The Unethicist: Well, This Year Is Clearly Going to Suck

"The Ethicist" is Randy Cohen's long-running advice column in the New York Times. Each week, Gabriel Delahaye's "The Unethicist" will answer the same questions as "The Ethicist," with obvious differences.
The theater group at my mother's seniors' community typically does a lot of editing — removing expletives and cutting scenes so plays don't run too long. If they didn't, they could not do the plays at all. But what's worse, my mother recently changed a line in a play she is directing, Neil Simon's "California Suite," to improve it. Isn't she wrong to do these things? LANE GALLOWAY, SEATTLE
Really, 2007? Is this really how you're going to greet me? Fine. Fuck you then. I guess it could be worse. This could have been that question from last week about TENNIS COURT ETIQUETTE! That was the biggest Christmas gift of all, not having to dignify that one with a response.
Well aren't you lucky, Lane! Apparently Santa brought you a whole lot of too much time on your hands for Christmas. I am sure that throughout the years, your mother has given you nothing but permanent psychological scar tissue with her constant dissatisfaction with and nagging about all of your choices and failed promise, but when you publicly turn the Walleye of Sauron that is your insufferably dull needling criticism back on her, you're actually hurting me. My New Year's Resolution is to hate you, and I think it's going to stick.
Anyway, if you're really worried about the artistic integrity of the THEATER GROUP AT A SENIORS' COMMUNITY, I think the solution is simple. Find out what seniors' community Neil Simon is living in, have his death bed wheeled into what I'm imagining is a dun-colored cinder block room filled with folding chairs and the smell of existential despair, and see if he complains about the bastardization of his work in what's obviously a place of serious dramatic interpretation and chronic illness. If he does, have the doctor pull the plug on old mumsy and collect your inheritance. If he doesn't, have some red Jello and shut the fuck up.

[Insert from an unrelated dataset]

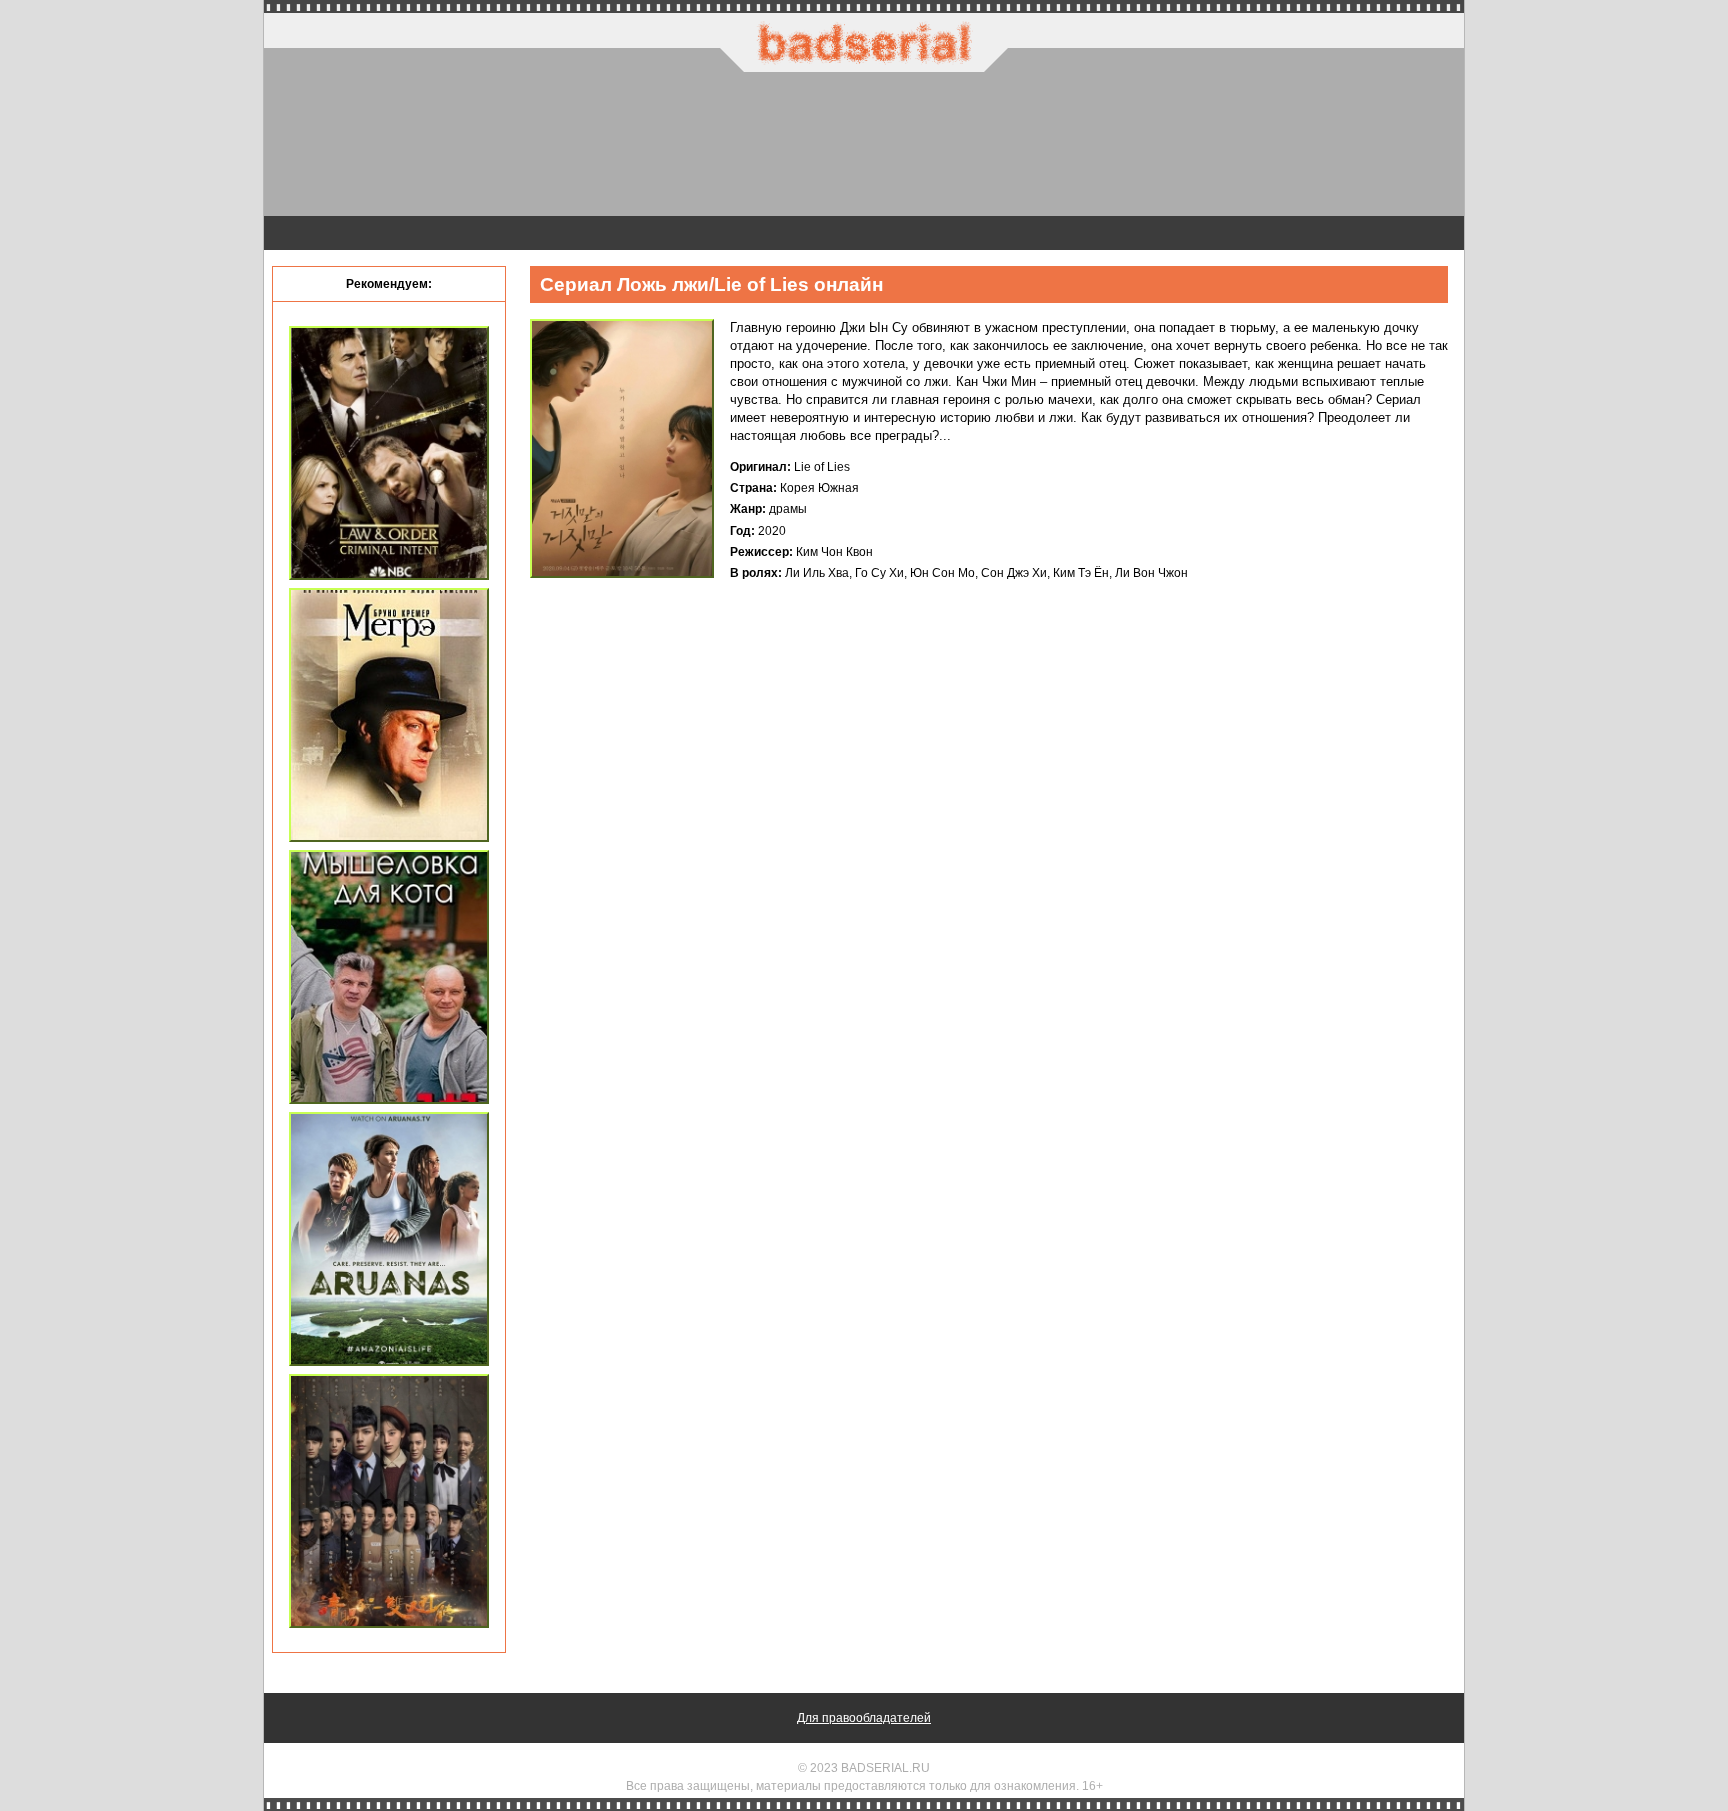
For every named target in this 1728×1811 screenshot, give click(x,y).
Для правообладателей (864, 1718)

I was injured in the line of duty and had to retire on a disability pension from a police force in the Midwest. After years of rehabilitation, I want to resume my career. I cannot pass the physical to reclaim my original job, but I did qualify for a job in a police department in another state. Is it O.K. to receive a disability pension from one force while doing similar work for another? NAME WITHHELD
You, sir, are an American hero, and I salute you.
I think.
I mean, you don't actually specify how you were injured in the line of duty. It could be a Season One of The Wire thing where you went undercover for the re-up and got popped because you didn't tape the gun tight enough under the passenger seat in an old beat up Buick and as soon as someone sat down the tape came off and you couldn't get to the gun in time so you got got. Or it could be a Season One of The Wire thing where your fat lazy Irish friend took early retirement and you're so fucking fat lazy and Irish that you started drinking on the job, trying to work up the courage to pitch yourself down a flight of stairs for that sweet disability check and a chance to sit on your ass.
Do you see where I'm going with this? I'll give you a hint: it's a room in my apartment with a TV, because I just remembered how much I like The Wire and how little I actually care about whatever it is you were talking about in your boring letter.